Here in Pennsylvania, the Department of Aging issued guidance effective January 1st stating that Pennsylvania would begin to recognize LGBTQ older adults as a population of “greatest social need” under the Older Americans Act (OAA). The OAA, which defines much of the structure for the delivery of aging services in the United States, requires that the aging network prioritize services and supports for marginalized populations of older adults, defined in the OAA as “populations of greatest social or economic need.”  However, LGBTQ older adults have not been included in the OAA’s list of priority populations.

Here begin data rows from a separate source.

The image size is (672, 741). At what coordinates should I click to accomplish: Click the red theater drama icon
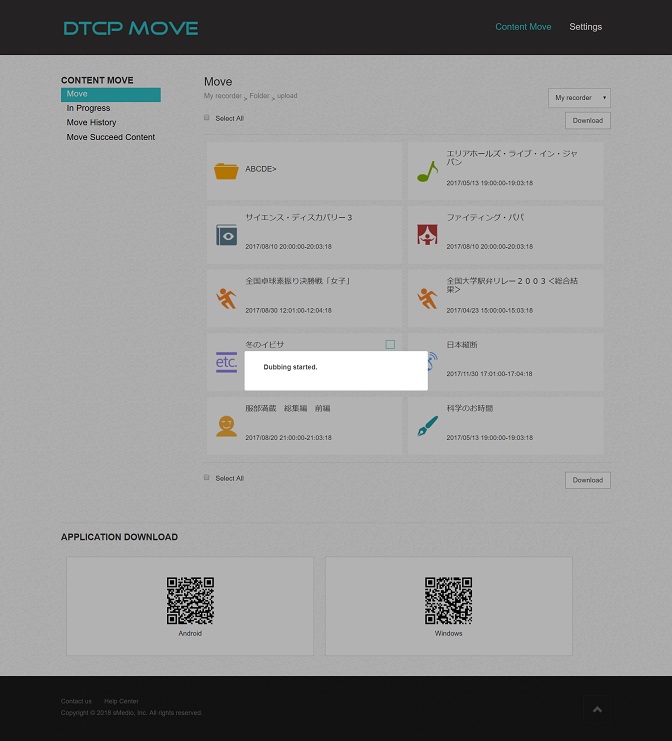427,235
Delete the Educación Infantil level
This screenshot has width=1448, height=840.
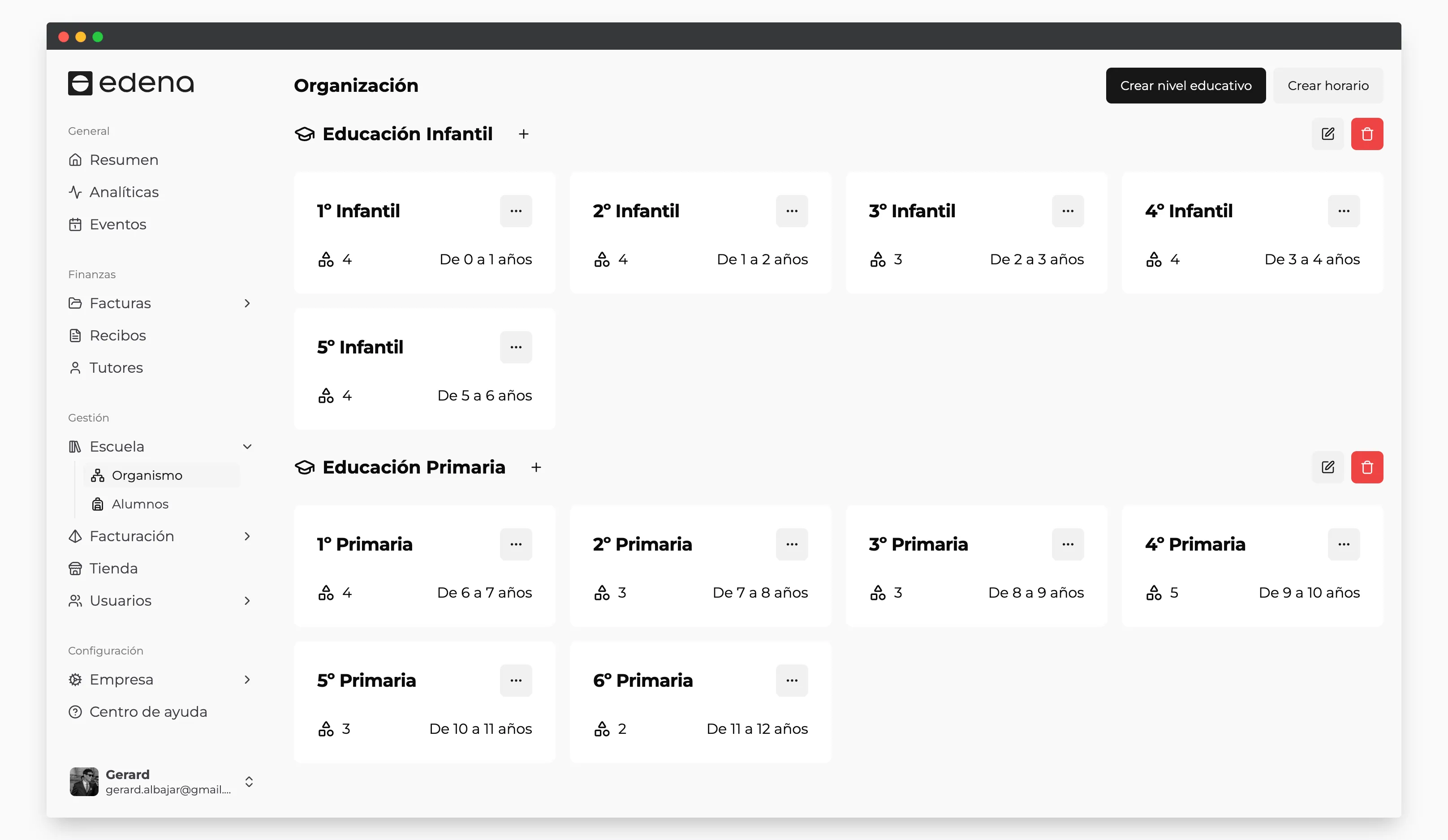(x=1366, y=134)
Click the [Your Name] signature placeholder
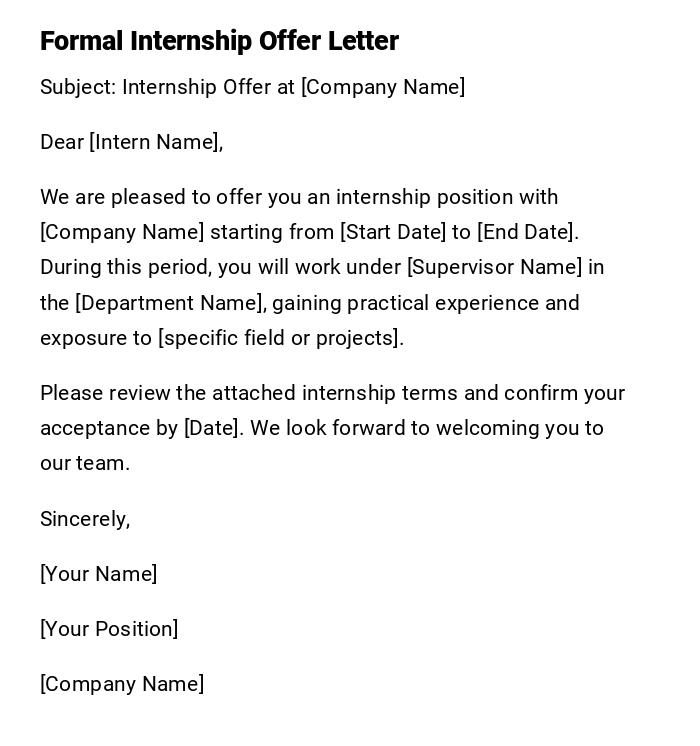This screenshot has width=700, height=746. 98,574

Fortunately, states have the ability to add populations to this category of greatest social or economic need. By adding LGBTQ older adults to this group in Pennsylvania, state and county-level aging services administrators will have a new responsibility to train staff in LGBTQ cultural sensitivity, conduct greater outreach to local LGBTQ communities, provide LGBTQ-specific resources, and collect data on sexual orientation and gender identity.

This year also marks the beginning of the implementation of the new 2020-2024 State Plan on Aging. This planning document set goals for the Department of Aging, and the county-level aging offices it oversees, to take steps to better support LGBTQ older Pennsylvanians through staff training, data collection, community partnerships, and outreach initiatives. Between the State Plan and the greatest social need designation, there is great momentum for better addressing LGBTQ aging issues in Pennsylvania in 2021.

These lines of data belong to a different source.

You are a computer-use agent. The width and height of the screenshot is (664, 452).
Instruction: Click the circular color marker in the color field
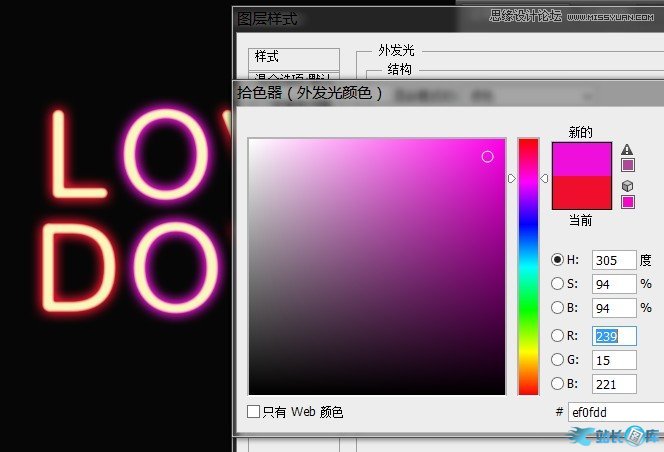click(x=488, y=157)
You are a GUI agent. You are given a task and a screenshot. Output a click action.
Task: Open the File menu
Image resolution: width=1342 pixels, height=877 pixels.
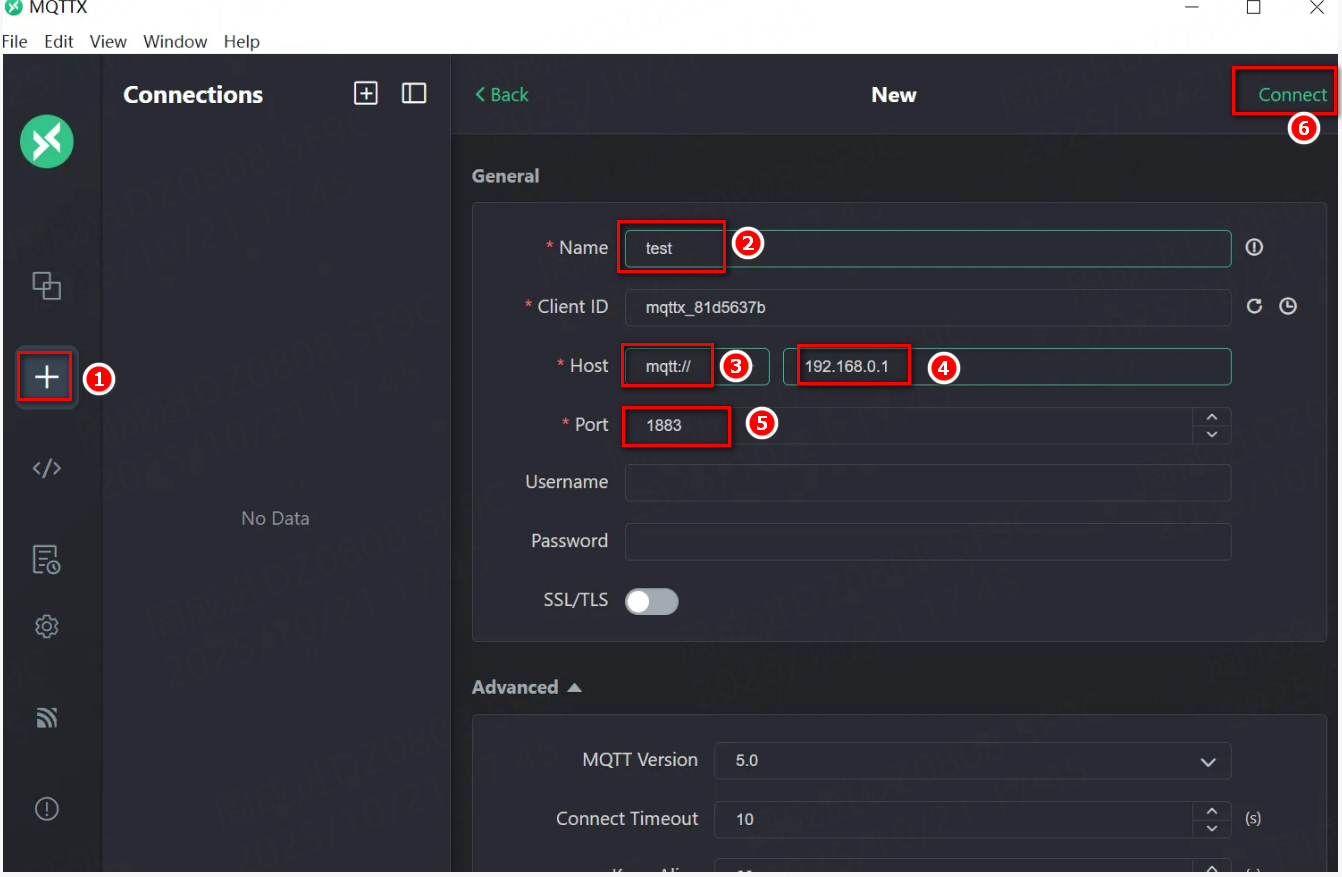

At the federal level, the change in presidential administrations is expected to bring a 180-degree shift in the approach to LGBTQ issues. The administration of the past four years has stripped away numerous protections for LGBTQ people and emboldened those who would discriminate in the name of religious freedom. 2021 marks the first time in many years where there is some hope for the passage of LGBT-friendly federal legislation.

The Equality Act, which would prohibit discrimination based on sex, sexual orientation, and gender identity in areas including housing, employment, and public accommodations, now faces its best chance of finally becoming law. This legislation passed the House of Representatives in 2019 but stalled in the Senate. With a new President and a Senate that that will be friendlier to LGBTQ issues, this legislation now faces a more promising outcome. President-Elect Biden has identified this legislation as a policy priority for the first 100 days of his administration.

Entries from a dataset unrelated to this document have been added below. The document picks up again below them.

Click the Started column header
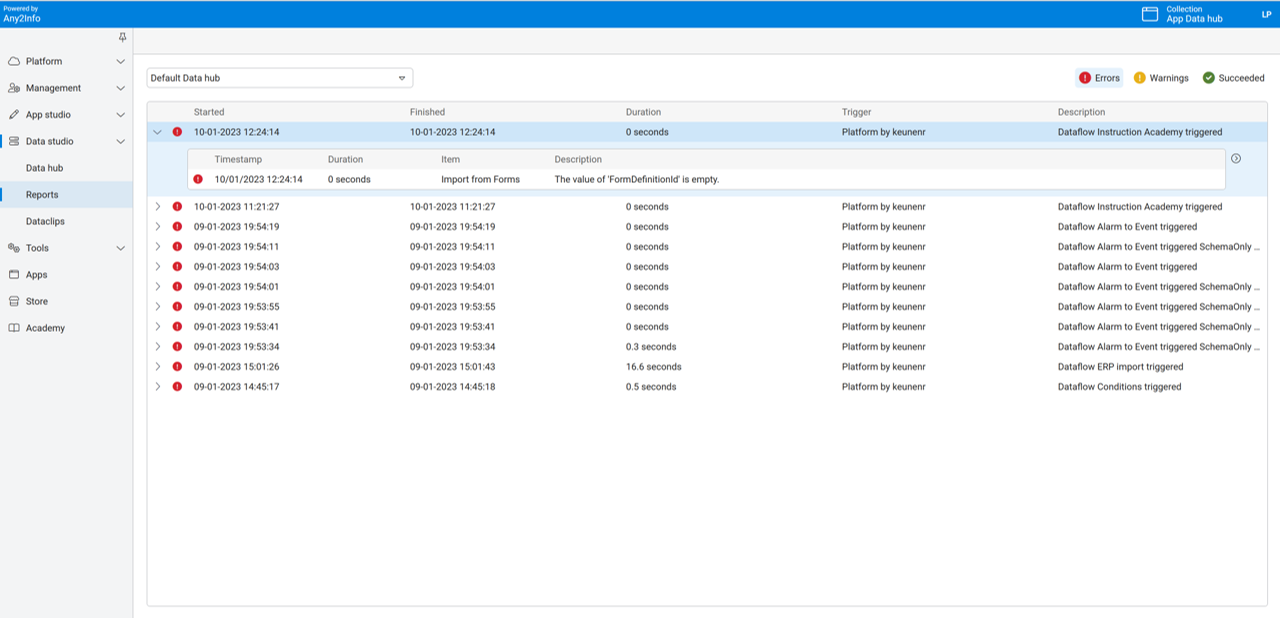(x=209, y=112)
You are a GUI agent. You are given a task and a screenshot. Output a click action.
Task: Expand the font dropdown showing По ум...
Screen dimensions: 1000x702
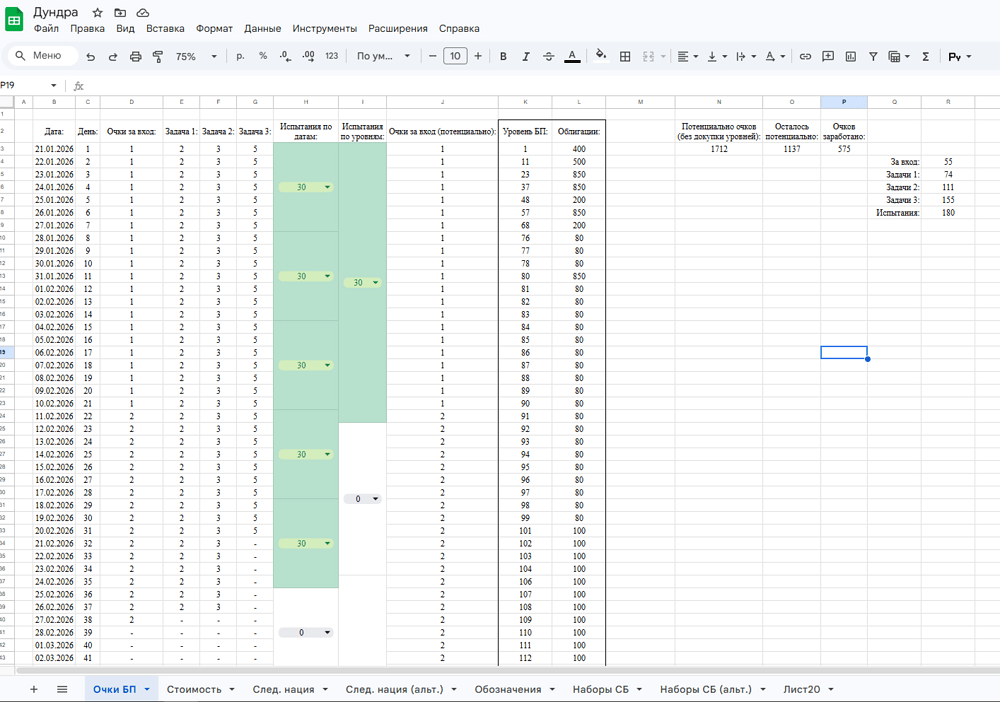(x=383, y=57)
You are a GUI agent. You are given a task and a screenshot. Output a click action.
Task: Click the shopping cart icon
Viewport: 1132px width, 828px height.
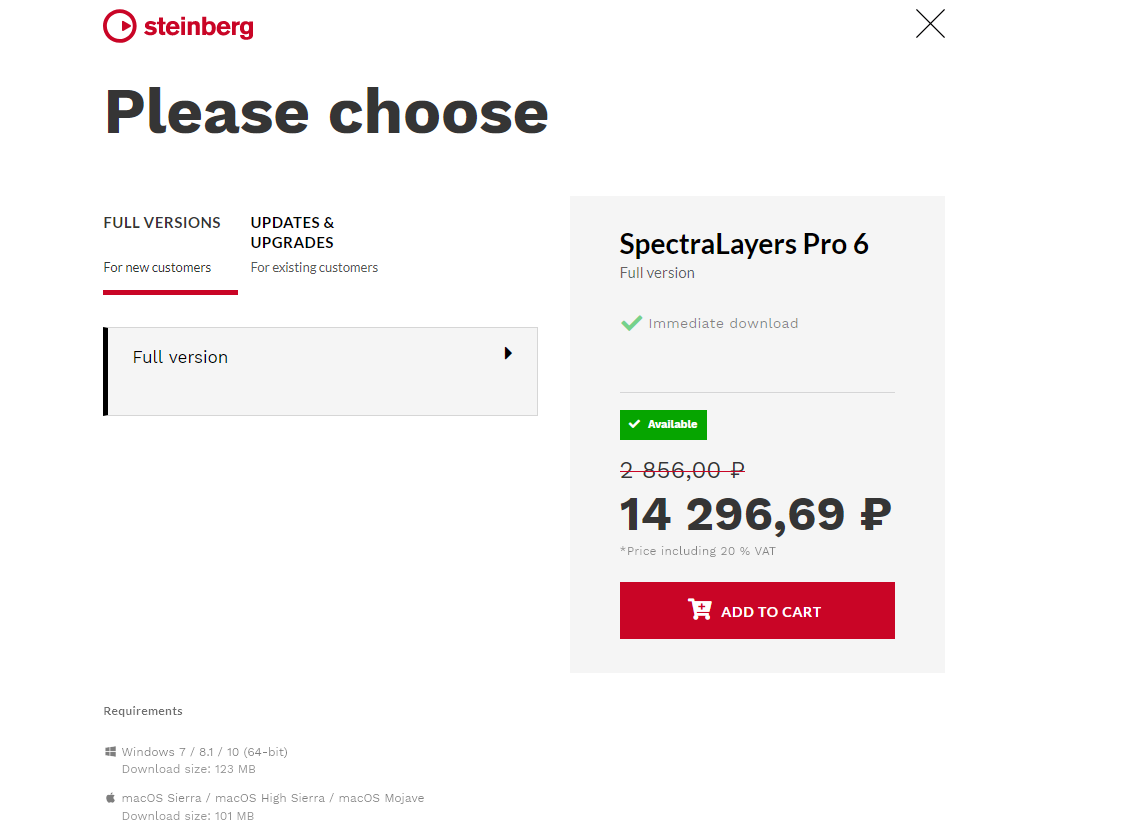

This legislation would be especially significant to older adults who can still be discriminated against within senior housing and the long-term care system. The 2020 Supreme Court case that established LGBTQ nondiscrimination protections was focused specifically on issues of employment discrimination, stopping short of barring discrimination in housing, long-term care, and other settings. AARP’s 2019 “Maintaining Dignity” report found that 34% of LGBT older adults feared housing discrimination due to their LGBT identity and over 60% anticipated being mistreated in long-term care settings, highlighting the need for stronger nondiscrimination protections for the LGBTQ community.

There are several other issues related to healthcare, housing, and economic stability for older Americans that should be high priorities for the new administration. President-Elect Biden campaigned on strengthening Medicare, protecting Medicaid, and preserving Social Security, all programs on which LGBT elders are disproportionately likely to rely. Aging advocates are also pushing the incoming administration to tackle prescription drug costs, increase the budget for housing for low-income older adults, broaden access to telehealth, and invest in the long-term care workforce.

COVID-19 of course still hangs over all these developments, federally, statewide, and locally. Getting the virus under control and successfully vaccinating millions of individuals remains the top priority. States and counties will be prioritizing vaccines for older adults and individuals with chronic health conditions as these populations have encountered the greatest risk of serious health complications due to COVID-19.

2021 will surely have plenty of successes and challenges that we cannot predict right now. But this year has the potential to see significant gains for LGBTQ communities through the passage of legislation, the implementation of new policies, and the improvement of resources and services for LGBTQ people.